Wednesday, October 21, 2020

The Secret Society of Non-Purists

I was working on an article for the Nov/Dec issue of TEH earlier today, and suddenly realized that it was difficult to decide exactly on the intended audience. Just as a vast number of my cohorts are thrilled to find chicken feet to add to their bone broth, an equal number (probably more, honestly) are still quaffing down aspartame in sugar-free drinks and foods. I am hardly one to judge. Although I am well educated in the various types of diets and lifestyles out there and the reasoning behind them, I rarely stick with anything. I'm an omnivore :-) In fact, over the past few weeks of super hectic travel and work, it's been very fortunate that summer fruits and vegetables are as easy to lay my hands on as a bag of chips. There have been some truly horrible (health-wise) meals.

The same sort of lines have been drawn when it comes to using medicinal herbs vs over the counter preparations. It isn't even a case of everyone wishing they had the time to make their own comfrey salve for cuts, herbal tea blends for headaches, or syrups to fight colds. Some people will reach for an over the counter pain medication because it works and it's what they know, and I suspect that it is a lot more frequent even in the herbal community than people admit. For myself, there are occasions (much rarer than a decade or two ago) when I just don't want to bear with the pain and work through it. Sometimes it just needs to go away NOW.

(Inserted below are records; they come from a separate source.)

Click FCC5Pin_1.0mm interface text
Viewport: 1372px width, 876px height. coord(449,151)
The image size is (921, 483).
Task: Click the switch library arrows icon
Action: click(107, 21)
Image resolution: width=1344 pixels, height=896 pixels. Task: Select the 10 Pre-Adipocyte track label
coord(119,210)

 Do harried, working parents need to be guilted because they wake on a Tuesday morning to a child with a runny nose, and they don't have any lacto-fermented ginger soda? Or because they forgot to make the sprouted grain nettle and amaranth crackers? Having been in precisely those shoes, I think we need to applaud them for the smaller victories and be gentle. Maybe the over the counter medicine was washed down with some herbal tea. Maybe the chest rub was something Mom made during a class. There are just so many ways to be wrong these days.

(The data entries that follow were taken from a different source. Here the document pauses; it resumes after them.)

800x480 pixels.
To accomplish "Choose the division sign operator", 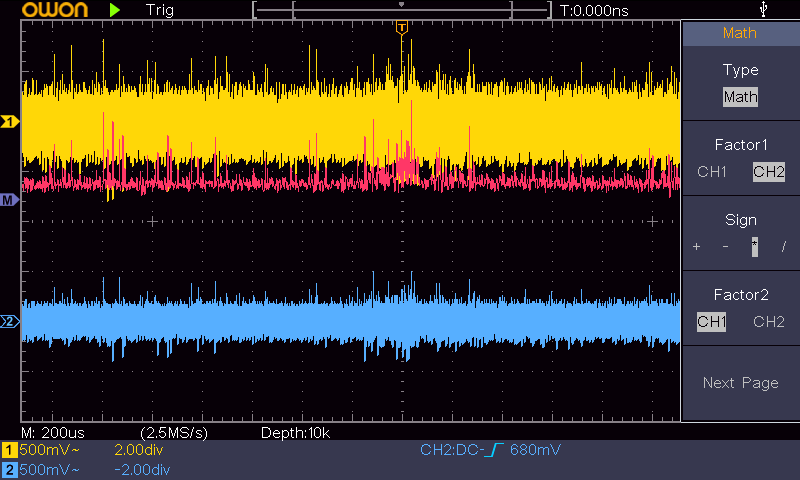I will pos(783,246).
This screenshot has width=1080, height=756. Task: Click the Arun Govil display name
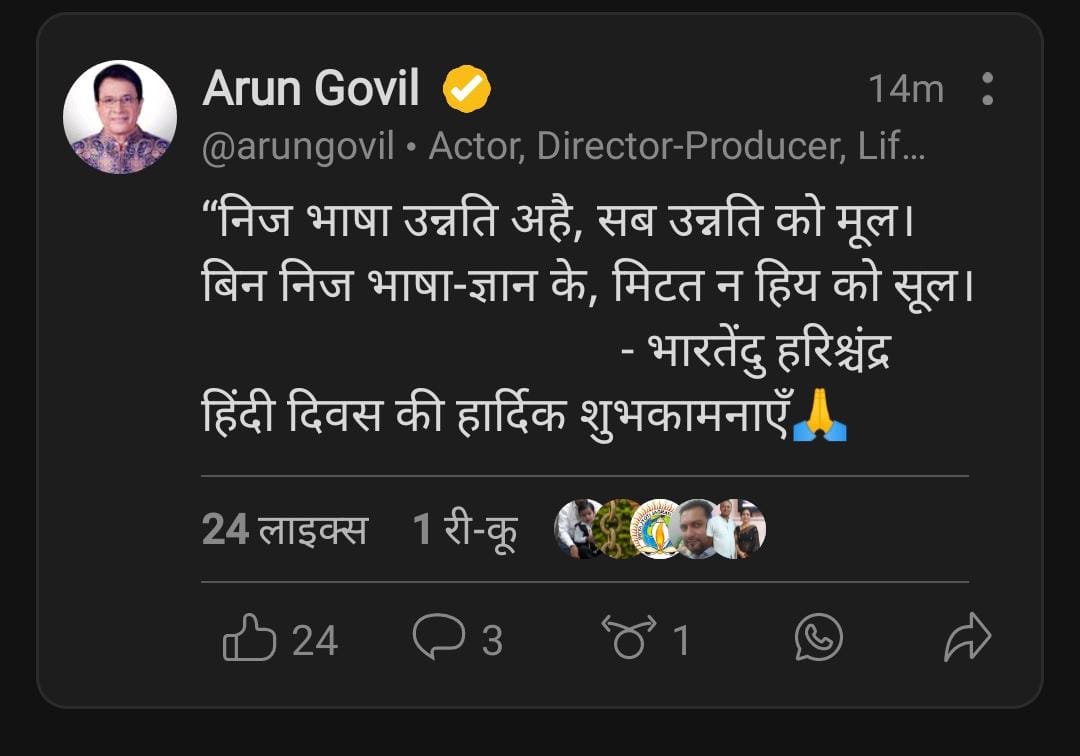(311, 89)
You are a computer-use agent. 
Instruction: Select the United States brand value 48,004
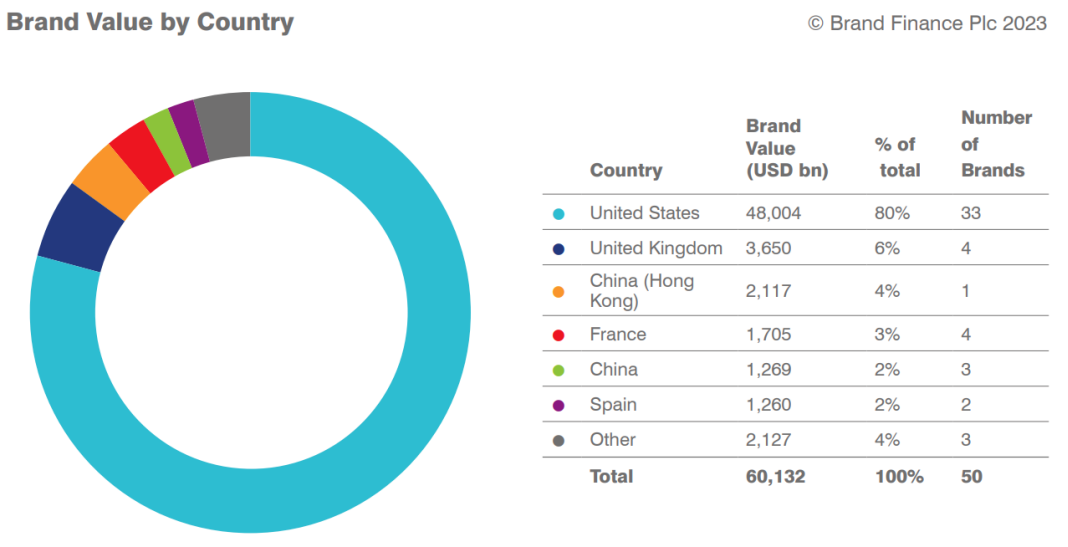[x=773, y=213]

 So as I thought about it, I realized that the purists don't need to hear my thoughts on the subject of the article. They've already been canning and drying and tincturing and blending. Instead, I'll talk to that mom who would trade her next day off if a sleeve of saltines and a bottle of gingerale would magically appear in the cupboard for her sick kid. Sometimes it is the small steps that change everything. If when I became interested in herbs, it appeared that it would mean changing everything, I would never have done it. I still haven't changed everything, and probably never will.